Written task A: In the blog post below, condense the paragraph beginning "Smart Sam dropped out of college" into a short bulleted list of its main facts.

Page:
Konsus
Thursday, October 27th, 2016In a recent New Yorker I read about a Silicon Valley accelerator for start-ups called Y Combinator. It’s headed by a super-smart 30-year-old gay vegetarian Jewish man (yes, all that essential info was offered gratis in the article) named Sam Altman.
Sam is a god to supplicant start-ups. His wrinkled lip and sneer of cold command means life or death to these poor hopefuls. Have you ever seen Dragon’s Den? It’s like that, but with real money. When fotoLibra was a start-up our accelerator was called an incubator, and we were carefully shielded from risk-hungry investors. All the people we raised money from seemed to want it back.
Smart Sam dropped out of college to work on a mobile app which told your friends where you were. Within a couple of years the app’s valuation was $175 million, but unfortunately people didn’t actually want their friends to know where they were so he sold the company for $43 million and became a guru instead.

[Dataset excerpt]
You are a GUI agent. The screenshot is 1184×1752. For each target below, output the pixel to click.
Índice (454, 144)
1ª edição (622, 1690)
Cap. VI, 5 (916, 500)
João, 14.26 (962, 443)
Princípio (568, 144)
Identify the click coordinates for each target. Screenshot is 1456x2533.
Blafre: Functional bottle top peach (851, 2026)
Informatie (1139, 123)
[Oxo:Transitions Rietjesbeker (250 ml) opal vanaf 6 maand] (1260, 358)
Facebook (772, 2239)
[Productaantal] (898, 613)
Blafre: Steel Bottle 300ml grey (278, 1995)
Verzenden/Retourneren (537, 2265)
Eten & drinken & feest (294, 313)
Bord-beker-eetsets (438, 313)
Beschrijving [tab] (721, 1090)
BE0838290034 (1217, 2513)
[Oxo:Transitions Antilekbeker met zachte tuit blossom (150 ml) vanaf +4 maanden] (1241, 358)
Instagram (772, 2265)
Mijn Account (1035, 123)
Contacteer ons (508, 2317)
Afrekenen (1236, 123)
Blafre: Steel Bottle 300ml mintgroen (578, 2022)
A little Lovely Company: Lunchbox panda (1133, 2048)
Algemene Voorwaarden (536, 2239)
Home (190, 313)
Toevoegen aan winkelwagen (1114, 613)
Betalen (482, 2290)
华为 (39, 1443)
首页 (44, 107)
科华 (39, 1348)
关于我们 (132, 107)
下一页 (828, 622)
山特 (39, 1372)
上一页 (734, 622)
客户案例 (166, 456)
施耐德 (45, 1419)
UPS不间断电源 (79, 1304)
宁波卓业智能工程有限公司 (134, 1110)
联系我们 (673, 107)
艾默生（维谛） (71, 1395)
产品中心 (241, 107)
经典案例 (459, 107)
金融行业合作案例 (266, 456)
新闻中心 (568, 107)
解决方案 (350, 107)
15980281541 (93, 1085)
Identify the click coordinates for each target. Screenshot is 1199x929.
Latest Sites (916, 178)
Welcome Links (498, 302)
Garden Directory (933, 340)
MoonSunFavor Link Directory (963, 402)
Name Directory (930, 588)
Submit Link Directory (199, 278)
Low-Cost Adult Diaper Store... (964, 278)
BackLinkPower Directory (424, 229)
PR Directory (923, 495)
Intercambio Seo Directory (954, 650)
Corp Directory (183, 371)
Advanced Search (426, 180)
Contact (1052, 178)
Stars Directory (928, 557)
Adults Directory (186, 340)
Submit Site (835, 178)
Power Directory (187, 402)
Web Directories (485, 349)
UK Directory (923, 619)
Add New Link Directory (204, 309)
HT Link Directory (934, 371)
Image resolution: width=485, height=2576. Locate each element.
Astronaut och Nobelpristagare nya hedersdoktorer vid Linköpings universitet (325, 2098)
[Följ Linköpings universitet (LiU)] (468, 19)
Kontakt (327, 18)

Written task B: Convert the listing into a numbered list, from the line containing "Blafre: Steel Bottle 300ml mintgroen" through the end of the listing, with no blank lines.

Written reply A:
- Sam Altman left college to work on a mobile app that told your friends where you were.
- Within a couple of years, the app was valued at $175 million.
- People did not actually want their friends to know where they were.
- He sold the company for $43 million and became a guru instead.

Written reply B:
1. Blafre: Steel Bottle 300ml mintgroen (578, 2022)
2. A little Lovely Company: Lunchbox panda (1133, 2048)
3. Algemene Voorwaarden (536, 2239)
4. Home (190, 313)
5. Toevoegen aan winkelwagen (1114, 613)
6. Betalen (482, 2290)
7. 华为 (39, 1443)
8. 首页 (44, 107)
9. 科华 (39, 1348)
10. 关于我们 (132, 107)
11. 下一页 (828, 622)
12. 山特 (39, 1372)
13. 上一页 (734, 622)
14. 客户案例 (166, 456)
15. 施耐德 (45, 1419)
16. UPS不间断电源 (79, 1304)
17. 宁波卓业智能工程有限公司 (134, 1110)
18. 联系我们 (673, 107)
19. 艾默生（维谛） (71, 1395)
20. 产品中心 (241, 107)
21. 经典案例 (459, 107)
22. 金融行业合作案例 (266, 456)
23. 新闻中心 (568, 107)
24. 解决方案 (350, 107)
25. 15980281541 (93, 1085)
26. Identify the click coordinates for each target. Screenshot is 1199x929.
27. Latest Sites (916, 178)
28. Welcome Links (498, 302)
29. Garden Directory (933, 340)
30. MoonSunFavor Link Directory (963, 402)
31. Name Directory (930, 588)
32. Submit Link Directory (199, 278)
33. Low-Cost Adult Diaper Store... (964, 278)
34. BackLinkPower Directory (424, 229)
35. PR Directory (923, 495)
36. Intercambio Seo Directory (954, 650)
37. Corp Directory (183, 371)
38. Advanced Search (426, 180)
39. Contact (1052, 178)
40. Stars Directory (928, 557)
41. Adults Directory (186, 340)
42. Submit Site (835, 178)
43. Power Directory (187, 402)
44. Web Directories (485, 349)
45. UK Directory (923, 619)
46. Add New Link Directory (204, 309)
47. HT Link Directory (934, 371)
48. Image resolution: width=485, height=2576. Locate each element.
49. Astronaut och Nobelpristagare nya hedersdoktorer vid Linköpings universitet (325, 2098)
50. [Följ Linköpings universitet (LiU)] (468, 19)
51. Kontakt (327, 18)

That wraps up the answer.